Reportagem do CINFORM sobre evasão fiscal provoca debate na Assembleia Legislativa sergipana


Prédio da prefeitura de Simão Dias é utilizado pela TAF para depósito, não para produção/Vieira Neto

Deputado Georgeo Passos sugere criação
de comissão para investigar subsídios

Na semana passada, edição 1793 do CINFORM, uma reportagem de capa, manchete do jornal, identificou que uma empresa, a TAF, sediada em Santa Catarina, havia informado à Junta Comercial de Sergipe e à Receita Federal que estava sediada no Núcleo Industrial de Simão Dias, quadra 1, lote 1. Só que a reportagem esteve no local e, por lá, encontrou outra empresa instalada, a Metalplásticos. Além disso, descobriu que a TAF estava armazenando produtos não produzidos em Sergipe em um prédio cedido pela prefeitura da cidade.

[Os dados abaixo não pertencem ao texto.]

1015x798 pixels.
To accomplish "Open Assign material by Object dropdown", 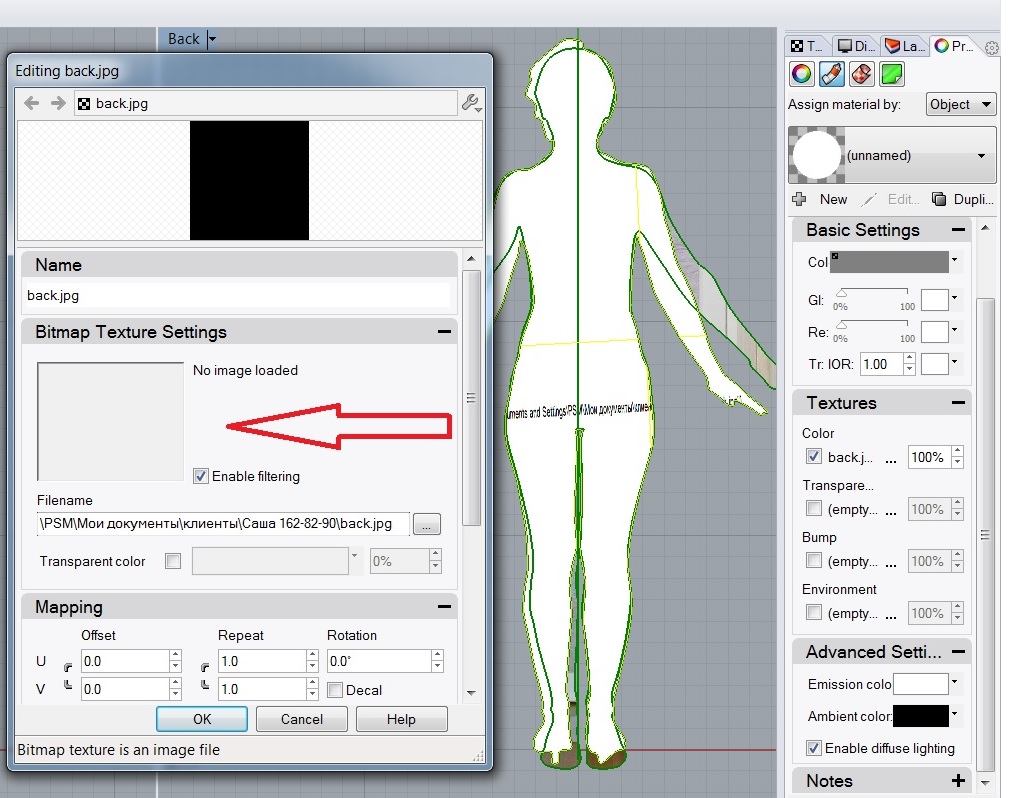I will click(959, 104).
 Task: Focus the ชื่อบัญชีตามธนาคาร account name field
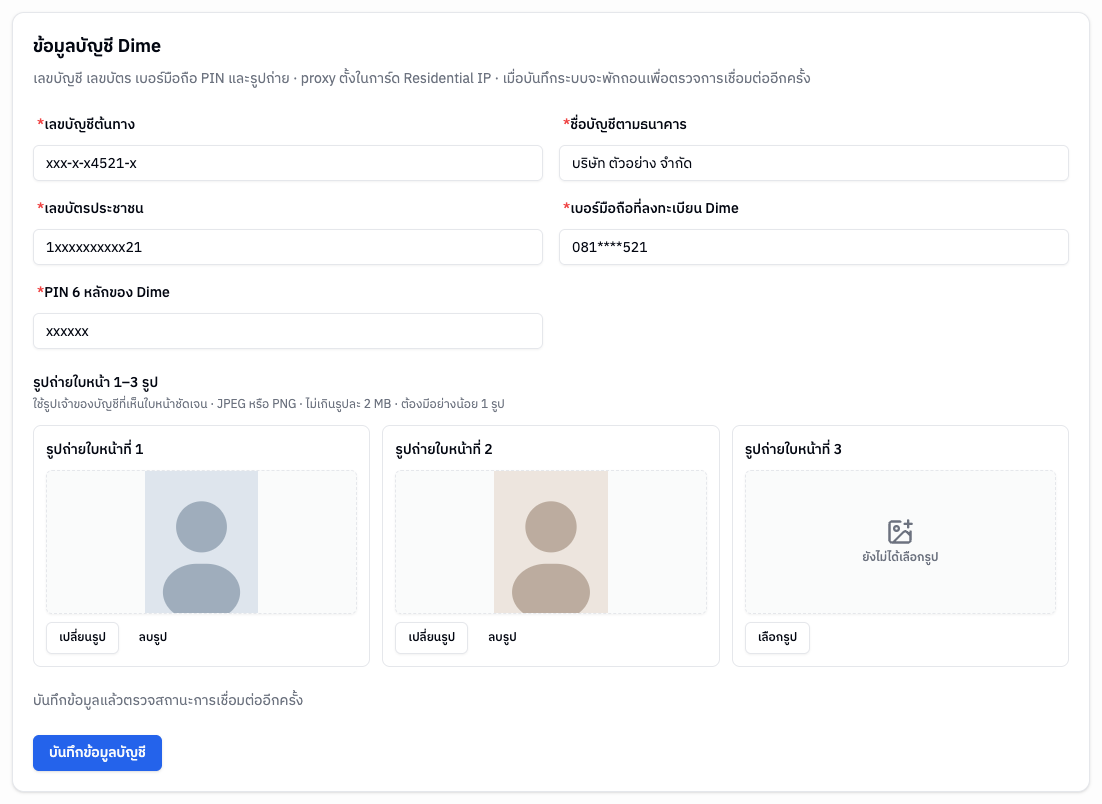(x=814, y=163)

E tudo isso sendo que a TAF é beneficiária do Programa Sergipano de Desenvolvimento Industrial.
Diante dessas descobertas, o deputado Georgeo Passos, PTC, levou à Assembleia Legislativa uma preocupação. “Nesse momento de crise, em que o governo diz que não tem dinheiro, lógico que o incentivo fiscal é importante para a geração de emprego e renda dentro do estado, isso é ponto pacificado desde que seja, realmente dentro dos parâmetros da lei”, avalia o deputado.

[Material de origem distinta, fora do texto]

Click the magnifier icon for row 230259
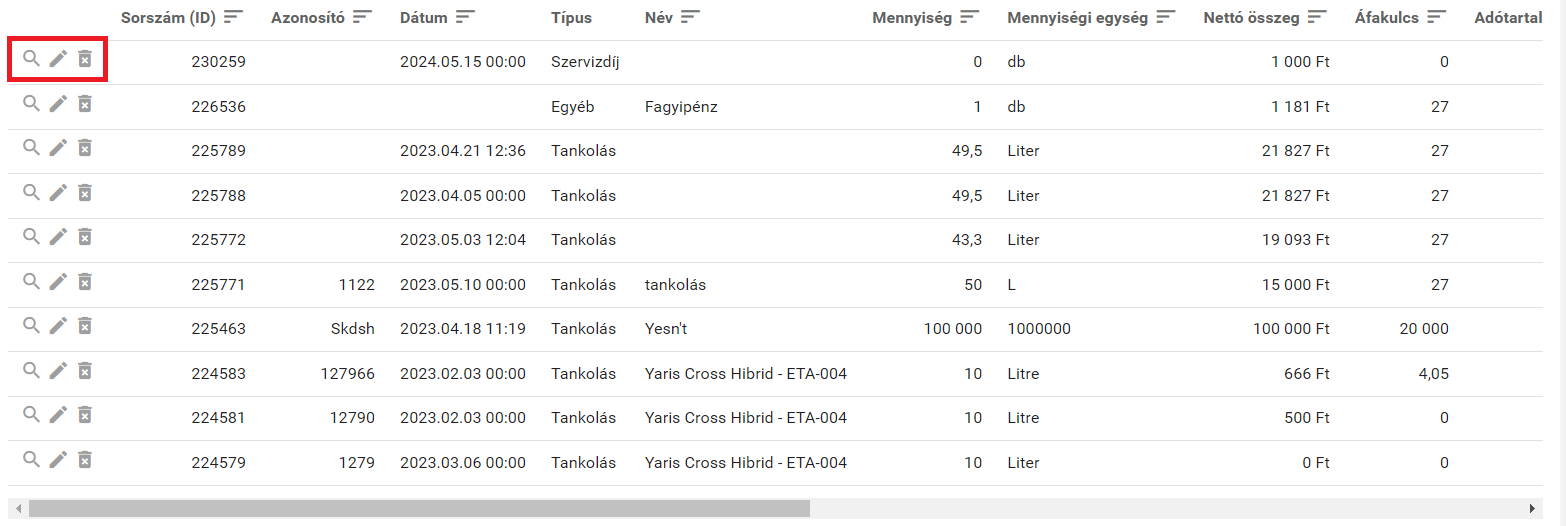 [x=32, y=59]
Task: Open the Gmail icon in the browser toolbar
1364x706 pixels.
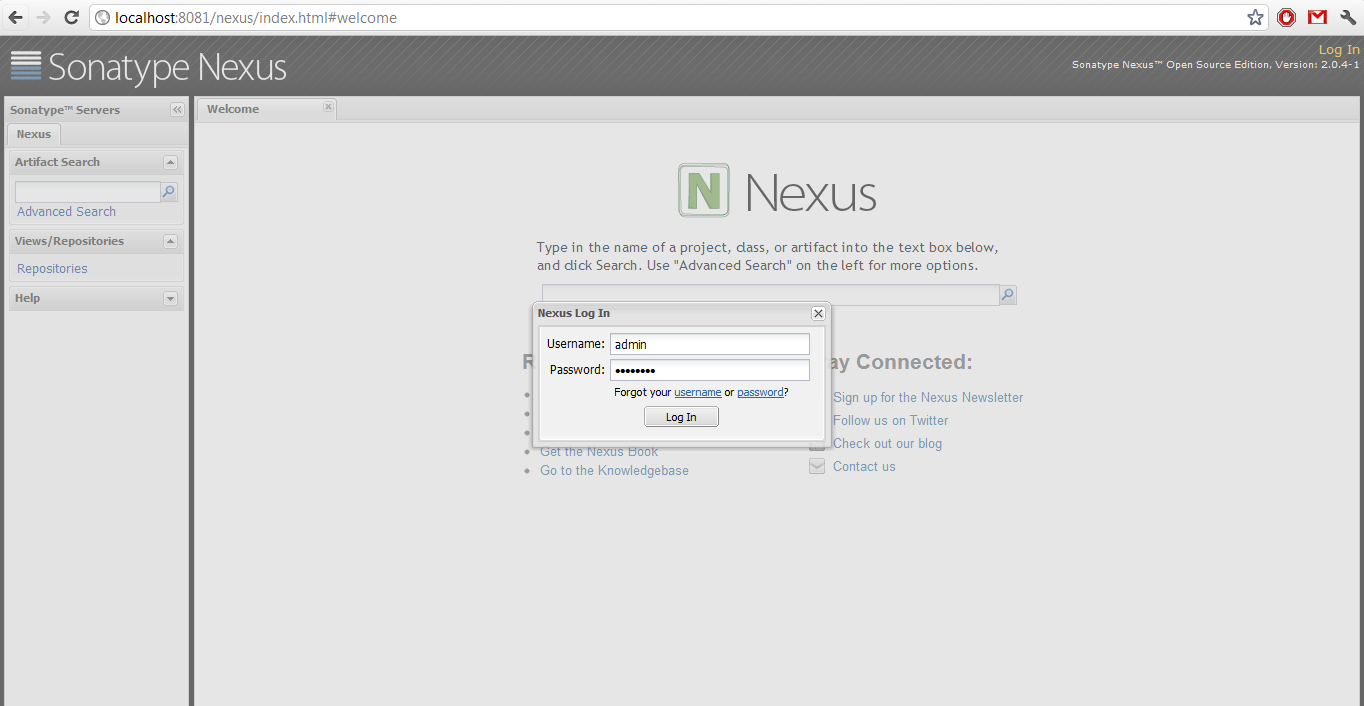Action: (x=1316, y=17)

Deputado sugere comissão/Arquivo Cinform-Mário Sousa

Georgeo Passos vai além. “Chama muito a atenção uma empresa, no caso da TAF, ter informado um endereço onde uma outra empresa ocupa o imóvel e, inclusive, utilizar um imóvel cedido pela prefeitura e não produzir nada em Sergipe. Daí que eu chamei a atenção para isso na Alese. Incentivo é importante, mas aí é uma fraude fiscal, que é ruim para o Estado, ruim para os municípios, que perdem os 25% deles, do ICME. E quem está fiscalizando isso?”, questiona o parlamentar.

Sugestão de uma comissão

Sindicalista cobra fiscalização/Sindifisco

Após iniciar sua fala na Alese, o deputado Georgeo Passos, inclusive, foi incentivado pelos seus colegas. “Inclusive o deputado Zezinho Guimarães (PMDB) pediu um aparte, disse concordar com a política do incentivo é interessante, mas que uma situação como essa, em que a empresa inclusive teria emitido notas em Sergipe, aí fica fácil, pois a empresa não produz, não gera emprego, mas está com a isenção fiscal desde janeiro de 2017. Se tem uma briga com outra empresa, no mínimo devia esperar (resolver) para poder emitir nota”, reforça o deputado.
Outro que se preocupa com casos como o relatado na reportagem é o presidente do Sindicato dos Auditores Fiscais Sindifisco –, Paulo Pedroza. “Quem faz a concessão dos benefícios fiscais é o Conselho de Desenvolvimento Industrial, vinculado à Sedetec. A secretaria da Fazenda emite um parecer favorável ou não ao benefício fiscal. E esse benefício tem uma previsão, inclusive da condição em que a empresa vai funcionar. Especialmente na geração de empregos. Só que a Sedetec é a autorizadora e não tem, efetivamente, uma fiscalização. Quem fiscaliza é a Fazenda. Mas, na maioria das vezes, como não existe um intercâmbio efetivo, as concessões são feitas e a Fazenda fica a margem, como se a empresa tivesse um regime normal”, explica Paulo Pedroza.
“Existe um setor que acompanha essas empresas, especialmente as que recebem as concessões através do PSDI. Mas, a coisa de um, dois meses trás, havia um único auditor nesse setor”, alerta Paulo, ressalvando que, de lá para cá, houve um aumento no número de auditores. “Essa situação de Simão Dias já pode estar sendo analisado por esses auditores”, diz o presidente do Sindifisco.
Como forma de solucionar ou ao menos ter informações mais aprofundadas sobre esse tipo de problema, o deputado Georgeo Passos sugeriu a criação de uma comissão de deputados. “Para que possamos ir à Codise buscar mais informações. Tem que se investigar. As empresas sérias têm que continuar recebendo os benefícios. Mas se alguém está se aproveitando, é preciso denunciar”, finaliza Georgeo.